The number of candidate proteins is decreased when sample information is maximized. Specifying additional attributes, other than experimental peptide masses and enzymes used to digest the proteins, will increase the probability of accurate protein identification. Some additional attributes include molecular weight and/or pI of the protein, known posttranslational or potential modifications, protein N- and C-terminal sequence tags, and minimum number of matching peptides required for a protein to be a suggested possible match. However, the correct protein may be missed if the search is overly constrained.5
Proteomic Databases
A critical component of accurate protein identification through PMF is the availability of non-redundant proteomic databases of amino acid sequences. Bioinformatics makes a significant contribution to proteomic research through the development and maintenance of a vast number of proteome databases. Swiss Prot is a major database of highly curated protein sequences. It is distinguished from other databases by its high degree of annotation, minimal redundance, and integration with approximately 60 other databases through cross-referencing. For each sequence entry, the annotation describes function(s), posttranslational modification(s), domains and sites, secondary and quaternary structure, similarities to other proteins, disease(s) associated with deficiencies in the protein, sequence conflicts, and variants.5,8
Software for Screening Peptides
Powerful and comprehensive software tools have been developed for the screening of peptides for PMF. These tools help identify posttranslational modifications and peptides that have resulted from nonspecific chemical or enzymatic cleavage of proteins.
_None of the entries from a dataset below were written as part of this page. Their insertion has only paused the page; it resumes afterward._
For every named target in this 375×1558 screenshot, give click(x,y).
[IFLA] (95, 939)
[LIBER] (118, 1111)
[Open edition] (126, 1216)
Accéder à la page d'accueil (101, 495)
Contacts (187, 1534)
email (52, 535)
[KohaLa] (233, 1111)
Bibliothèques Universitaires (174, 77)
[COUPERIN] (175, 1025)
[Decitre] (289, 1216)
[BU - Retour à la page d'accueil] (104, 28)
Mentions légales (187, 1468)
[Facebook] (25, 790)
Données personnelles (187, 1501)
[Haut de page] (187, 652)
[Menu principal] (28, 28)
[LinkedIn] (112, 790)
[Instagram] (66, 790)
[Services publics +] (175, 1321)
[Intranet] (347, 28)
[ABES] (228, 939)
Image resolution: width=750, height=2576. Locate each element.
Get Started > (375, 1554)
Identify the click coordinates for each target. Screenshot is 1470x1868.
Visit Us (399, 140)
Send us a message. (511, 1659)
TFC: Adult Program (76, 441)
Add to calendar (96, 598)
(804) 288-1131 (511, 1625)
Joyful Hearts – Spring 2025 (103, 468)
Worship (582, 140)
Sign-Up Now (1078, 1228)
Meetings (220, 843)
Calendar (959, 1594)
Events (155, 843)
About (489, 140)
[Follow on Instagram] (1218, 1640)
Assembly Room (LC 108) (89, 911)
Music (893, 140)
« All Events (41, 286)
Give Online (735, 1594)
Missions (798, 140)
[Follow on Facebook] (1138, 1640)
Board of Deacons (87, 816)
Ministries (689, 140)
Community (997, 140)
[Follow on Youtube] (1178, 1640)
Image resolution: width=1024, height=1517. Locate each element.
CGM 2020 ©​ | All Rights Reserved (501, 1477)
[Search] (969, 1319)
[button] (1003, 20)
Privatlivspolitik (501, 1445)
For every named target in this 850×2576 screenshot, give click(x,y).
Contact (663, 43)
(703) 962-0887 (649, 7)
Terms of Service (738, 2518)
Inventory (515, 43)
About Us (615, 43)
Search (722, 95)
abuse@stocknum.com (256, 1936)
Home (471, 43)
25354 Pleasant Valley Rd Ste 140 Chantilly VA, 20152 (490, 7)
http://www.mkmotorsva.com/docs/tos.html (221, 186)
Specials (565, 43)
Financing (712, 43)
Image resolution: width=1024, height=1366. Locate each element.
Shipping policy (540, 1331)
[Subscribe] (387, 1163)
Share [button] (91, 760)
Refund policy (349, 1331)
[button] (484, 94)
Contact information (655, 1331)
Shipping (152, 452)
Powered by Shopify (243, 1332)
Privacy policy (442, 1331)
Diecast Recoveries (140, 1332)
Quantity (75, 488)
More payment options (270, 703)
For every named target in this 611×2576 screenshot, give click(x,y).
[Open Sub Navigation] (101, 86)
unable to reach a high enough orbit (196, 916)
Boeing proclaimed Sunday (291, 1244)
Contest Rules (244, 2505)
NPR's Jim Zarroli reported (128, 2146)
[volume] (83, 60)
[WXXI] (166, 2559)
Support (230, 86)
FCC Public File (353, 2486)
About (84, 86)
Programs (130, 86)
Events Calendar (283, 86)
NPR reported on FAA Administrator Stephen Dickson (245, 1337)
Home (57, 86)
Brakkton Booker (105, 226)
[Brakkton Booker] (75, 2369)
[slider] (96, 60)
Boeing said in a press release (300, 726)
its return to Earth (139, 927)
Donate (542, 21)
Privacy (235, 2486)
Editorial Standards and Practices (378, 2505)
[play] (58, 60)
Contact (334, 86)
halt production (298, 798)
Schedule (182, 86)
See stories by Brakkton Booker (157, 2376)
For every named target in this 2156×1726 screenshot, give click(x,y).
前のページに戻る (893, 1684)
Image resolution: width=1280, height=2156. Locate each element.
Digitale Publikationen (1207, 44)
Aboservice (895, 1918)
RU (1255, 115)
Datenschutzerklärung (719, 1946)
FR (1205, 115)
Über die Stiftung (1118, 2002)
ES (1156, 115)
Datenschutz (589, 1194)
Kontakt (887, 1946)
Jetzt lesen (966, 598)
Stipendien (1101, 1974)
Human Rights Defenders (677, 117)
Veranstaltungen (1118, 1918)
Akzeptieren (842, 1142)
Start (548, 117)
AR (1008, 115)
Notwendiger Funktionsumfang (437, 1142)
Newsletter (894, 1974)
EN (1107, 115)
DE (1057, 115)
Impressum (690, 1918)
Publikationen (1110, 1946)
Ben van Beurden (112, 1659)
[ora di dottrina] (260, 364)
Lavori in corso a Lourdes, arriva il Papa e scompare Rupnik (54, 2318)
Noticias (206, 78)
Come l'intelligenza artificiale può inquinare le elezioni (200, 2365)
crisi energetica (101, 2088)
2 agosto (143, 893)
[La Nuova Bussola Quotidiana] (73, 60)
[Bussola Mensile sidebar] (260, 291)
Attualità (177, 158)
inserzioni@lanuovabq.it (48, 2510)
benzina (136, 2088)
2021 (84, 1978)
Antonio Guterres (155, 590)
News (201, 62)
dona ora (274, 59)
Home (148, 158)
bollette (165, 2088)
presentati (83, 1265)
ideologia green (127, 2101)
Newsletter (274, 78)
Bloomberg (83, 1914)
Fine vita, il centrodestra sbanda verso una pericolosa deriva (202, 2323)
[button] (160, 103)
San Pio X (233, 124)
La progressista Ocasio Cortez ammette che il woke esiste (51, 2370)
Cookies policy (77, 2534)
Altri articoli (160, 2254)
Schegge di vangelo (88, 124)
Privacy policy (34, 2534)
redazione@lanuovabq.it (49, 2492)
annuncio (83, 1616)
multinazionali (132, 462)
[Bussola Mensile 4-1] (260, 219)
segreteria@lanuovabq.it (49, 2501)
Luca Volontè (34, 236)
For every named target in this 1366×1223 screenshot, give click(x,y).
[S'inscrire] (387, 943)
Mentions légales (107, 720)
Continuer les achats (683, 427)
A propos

Some of these software applications are available online (http://us.expasy.org/tools/#ptm). MALDI-TOF MS is emerging as the best software for screening peptides because it produces singly charged ions, making results easy to interpret. In addition, it has a large mass range making it possible to analyze whole proteins and other polymers. MALDI-TOF MS also has a short analysis time, high sensitivity, and high mass accuracy.8
References
1. Tefferi A, Wieben ED, Dewald GW, et al. Primer on Medical Genomics Part II: Background Principles and Methods in Molecular Genetics. Mayo Clinic Proceedings 2002;77:785-808.
2. Wieben ED. Primer on Medical Genomics Part VII: The Evolving Concept of the Gene. Mayo Clinic Proceedings 2003;78:580-587.
3. The National Museum of Health. Genomics: Sequence, sequence, sequence. www.accessexcellence.org: Accessed July 7, 2003.
4. The National Museum of Health. Genomics: Evolution, the original Xerox machine. www.accessexcellence.org: Accessed: July 7, 2003.
5. Pardanani A, Wieben ED, Spelsberg TC, Tefferi A. Primer on Medical Genomics Part IV: Expression Proteomics. Mayo Clinic Proceedings 2002; 77:1185-1196.
6. Ansell SM, Ackerman MJ, Black JL, et al. Primer on Medical Genomics Part VI: Genomics and Molecular Genetics in Clinical Practice. Mayo Clinic Proceedings 2003;78:307-317.
7. Tefferi A, Bolander ME, Ansell SM, et al. Primer on Medical Genomics Part III: Microarray Experiments and Data Analysis. Mayo Clinic Proceedings 2002;77:927-940.
8. Elkin PL. Primer on Medical Genomics Part V: Bioinformations. Mayo Clinic Proceedings 2003;78:57-64.